● What is being asked: Return all of the entries word for word, but omit the pictures they contain.

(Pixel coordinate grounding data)
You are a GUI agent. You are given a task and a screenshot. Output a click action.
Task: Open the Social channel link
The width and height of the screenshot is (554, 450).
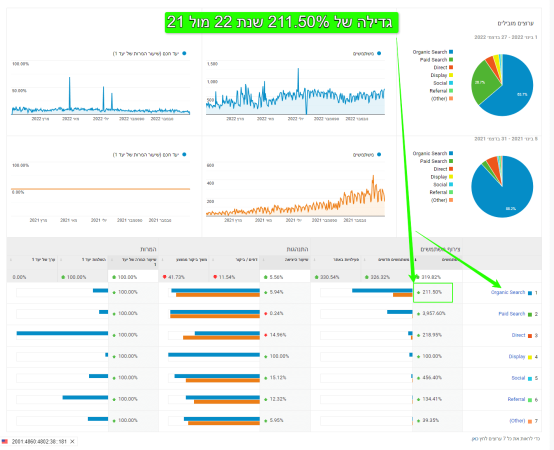(x=518, y=378)
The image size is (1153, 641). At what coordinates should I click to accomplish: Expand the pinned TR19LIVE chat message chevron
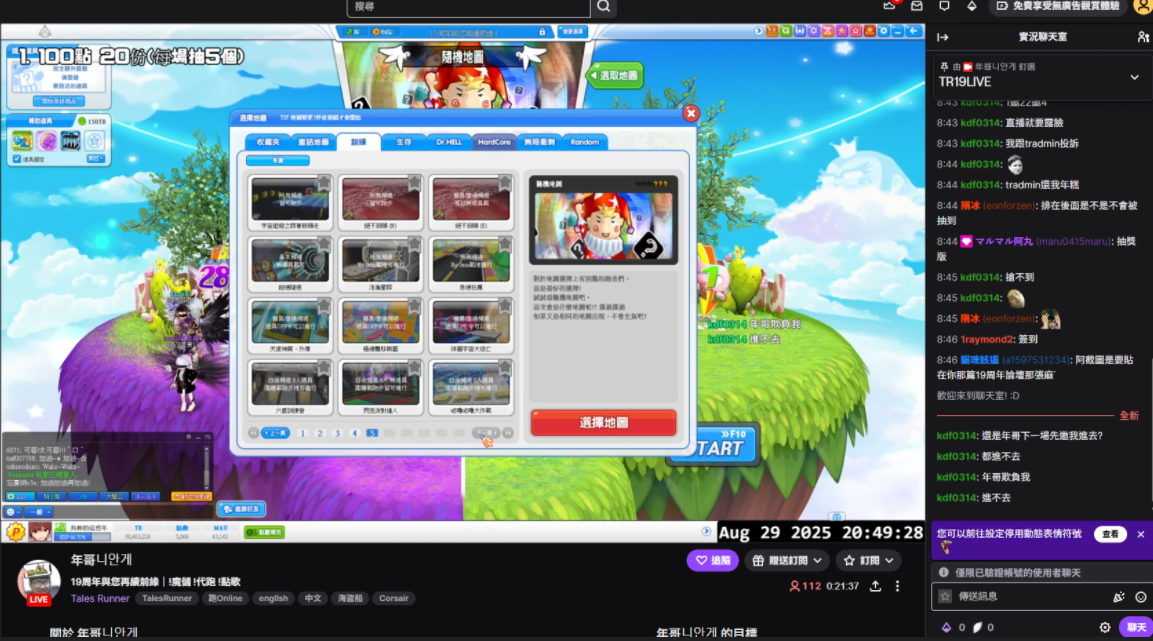point(1134,77)
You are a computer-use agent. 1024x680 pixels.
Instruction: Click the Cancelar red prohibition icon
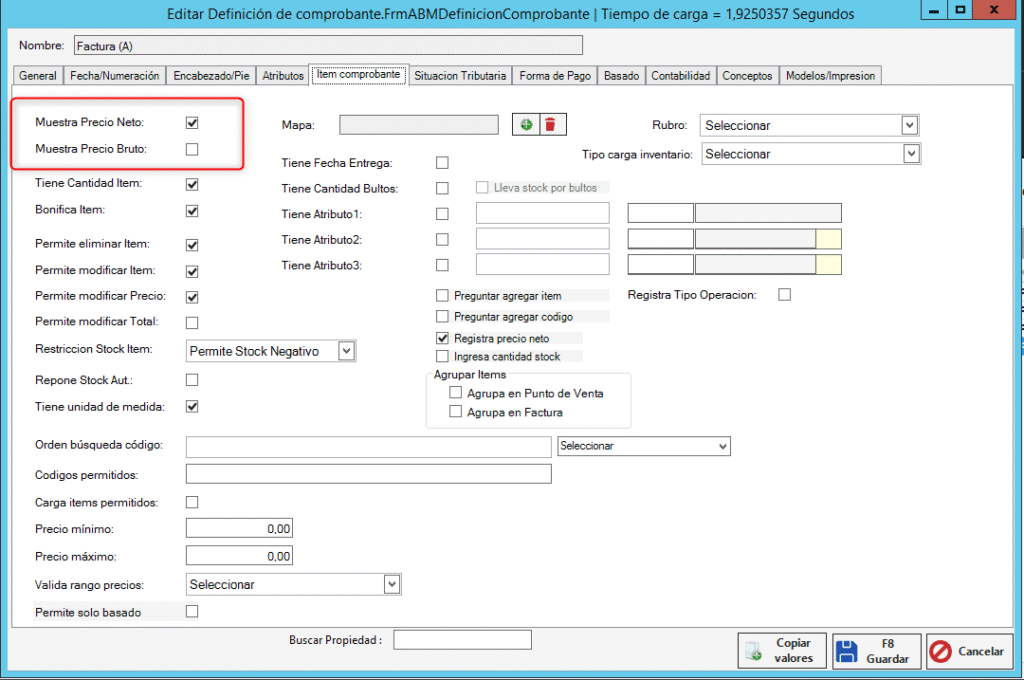940,651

● Output below:
You are a GUI agent. You are given a task and a screenshot. Output a click action.
Task: Open the Social channel link
The width and height of the screenshot is (554, 450).
(x=518, y=378)
The image size is (1153, 641). At what coordinates should I click to accomplish: Expand the pinned TR19LIVE chat message chevron
point(1134,77)
You are a computer-use agent. 1024x680 pixels.
Instruction: Click the Cancelar red prohibition icon
940,651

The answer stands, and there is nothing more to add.